A4 Refereed article in a conference publication
The Role of Music in 21st Century Education-Comparing Programming and Music Composing
Authors: Samuli Laato, Sampsa Rauti, Erkki Sutinen
Editors: Maiga Chang, Demetrios G Sampson, Ronghuai Huang, Danial Hooshyar, Nian-Shing Chen, Kinshuk, Margus Pedaste
Conference name: International Conference on Advanced Learning Technologies
Publisher: Institute of Electrical and Electronics Engineers Inc.
Publication year: 2020
Journal: IEEE International Conference on Advanced Learning Technologies
Book title : 2020 IEEE 20th International Conference on Advanced Learning Technologies (ICALT)
Journal name in source: Proceedings - IEEE 20th International Conference on Advanced Learning Technologies, ICALT 2020
Series title: IEEE International Conference on Advanced Learning Technologies
First page : 269
Last page: 273
Number of pages: 5
eISBN: 978-1-7281-6090-0
ISSN: 2161-3761
DOI: https://doi.org/10.1109/ICALT49669.2020.00088
Web address : https://ieeexplore.ieee.org/document/9155863
Self-archived copy’s web address: https://research.utu.fi/converis/portal/detail/Publication/50642322
21st century skills are being added onto K-12 educational curricula globally, often via integrating them into existing subjects such as math.

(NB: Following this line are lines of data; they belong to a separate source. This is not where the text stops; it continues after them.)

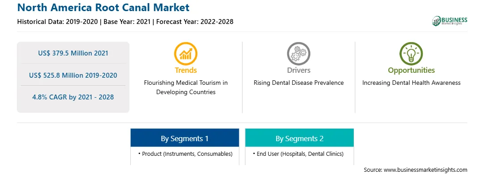The height and width of the screenshot is (174, 484).
Task: Click the orange Trends chart icon
Action: pyautogui.click(x=186, y=53)
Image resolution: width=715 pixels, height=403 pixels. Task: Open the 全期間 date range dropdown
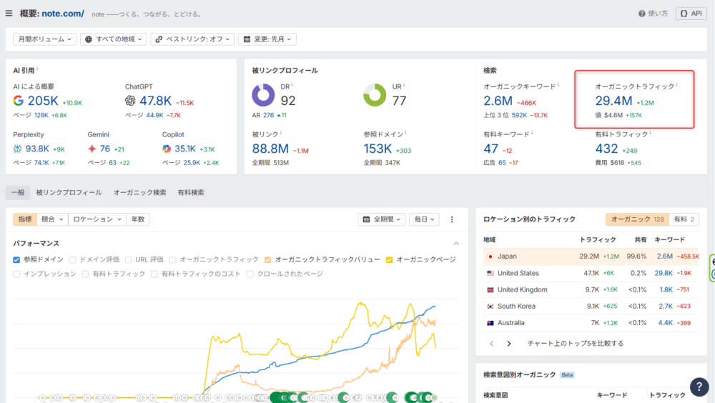384,219
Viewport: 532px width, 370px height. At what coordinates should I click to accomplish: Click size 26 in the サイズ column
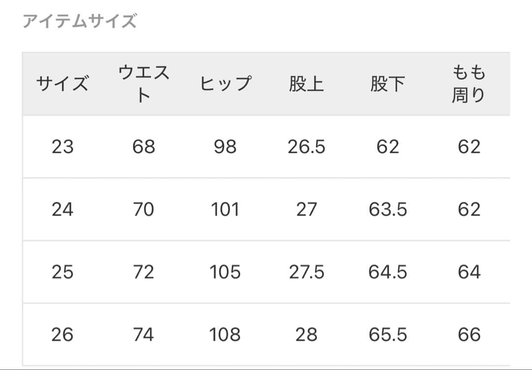point(63,335)
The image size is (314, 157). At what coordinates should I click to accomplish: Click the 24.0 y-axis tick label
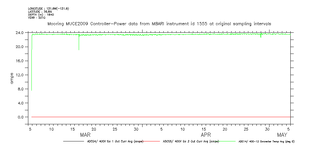click(19, 33)
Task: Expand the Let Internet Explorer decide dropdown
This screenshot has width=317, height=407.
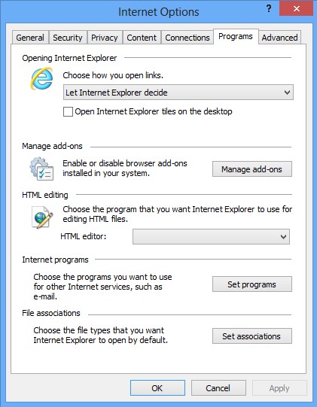Action: point(178,93)
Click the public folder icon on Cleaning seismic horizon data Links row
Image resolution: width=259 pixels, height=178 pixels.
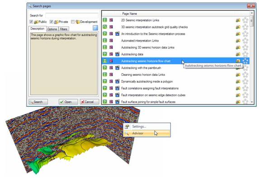coord(238,75)
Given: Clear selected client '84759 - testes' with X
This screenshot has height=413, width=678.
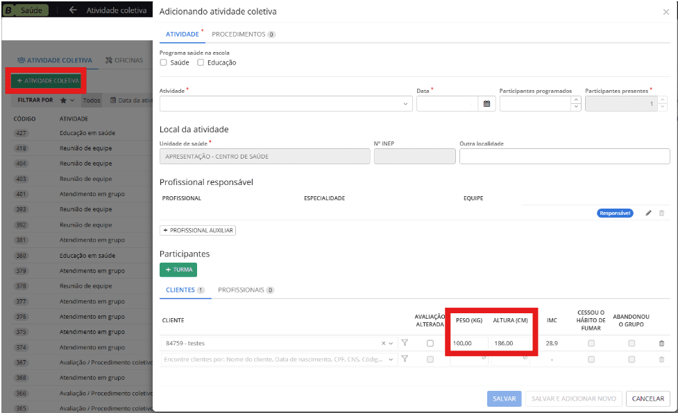Looking at the screenshot, I should 383,343.
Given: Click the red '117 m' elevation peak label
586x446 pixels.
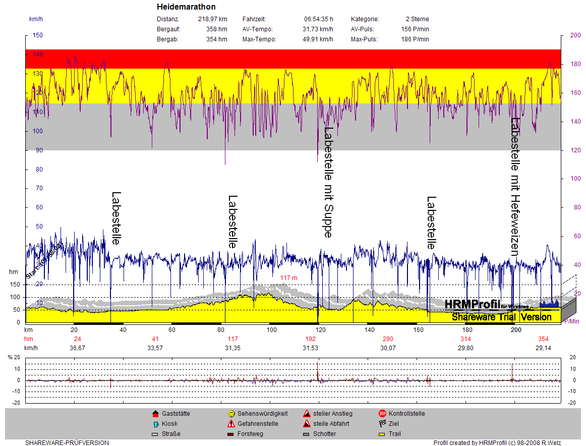Looking at the screenshot, I should point(288,278).
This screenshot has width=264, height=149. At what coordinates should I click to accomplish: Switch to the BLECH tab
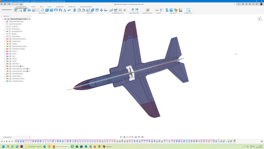pyautogui.click(x=49, y=7)
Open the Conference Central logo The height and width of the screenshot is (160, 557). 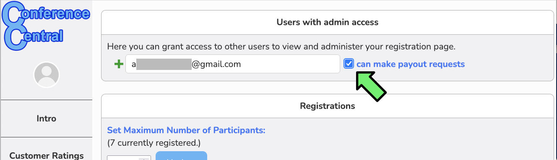pyautogui.click(x=46, y=25)
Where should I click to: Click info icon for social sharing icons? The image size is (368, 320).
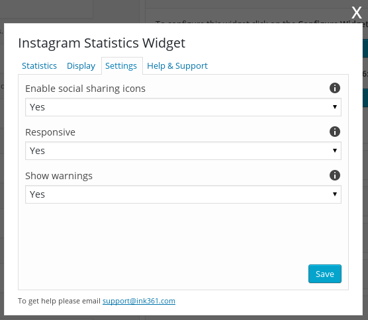pos(335,88)
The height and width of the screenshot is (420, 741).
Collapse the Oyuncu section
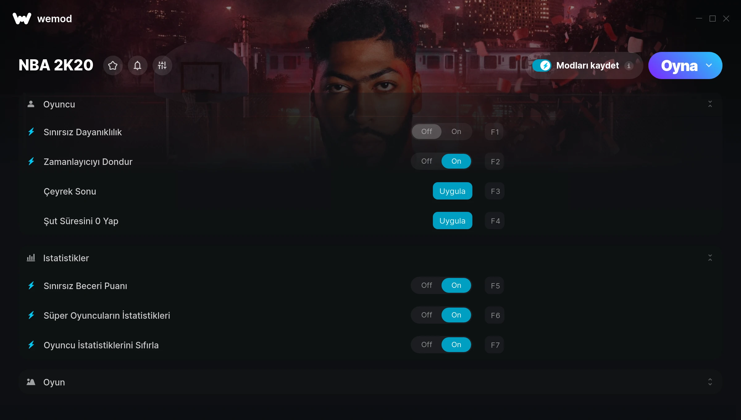pos(710,104)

Simultaneously music teaching in K-12 education is losing relevance and popularity. Yet, music theory contains logical structures which are in many regards similar to program code. Additionally the digitization of music production requires composers to effectively use digital music production tools and associated technology. We investigate the opportunities technology-assisted music composing offers for teaching 21st skills and programming in K-12 education through expert interviews with professional music composers (n=4) and programmers (n=5). Analysis of the similarities and differences in the thought processes between creating software and composing music revealed the latter to have potential for teaching the following thinking skills present in K-12 educational curricula: modularity, loops and conditionals, data structures, input/output and software design. Additionally implicit learning benefits on increasing technical know-how, cooperative skills and design thinking were discovered.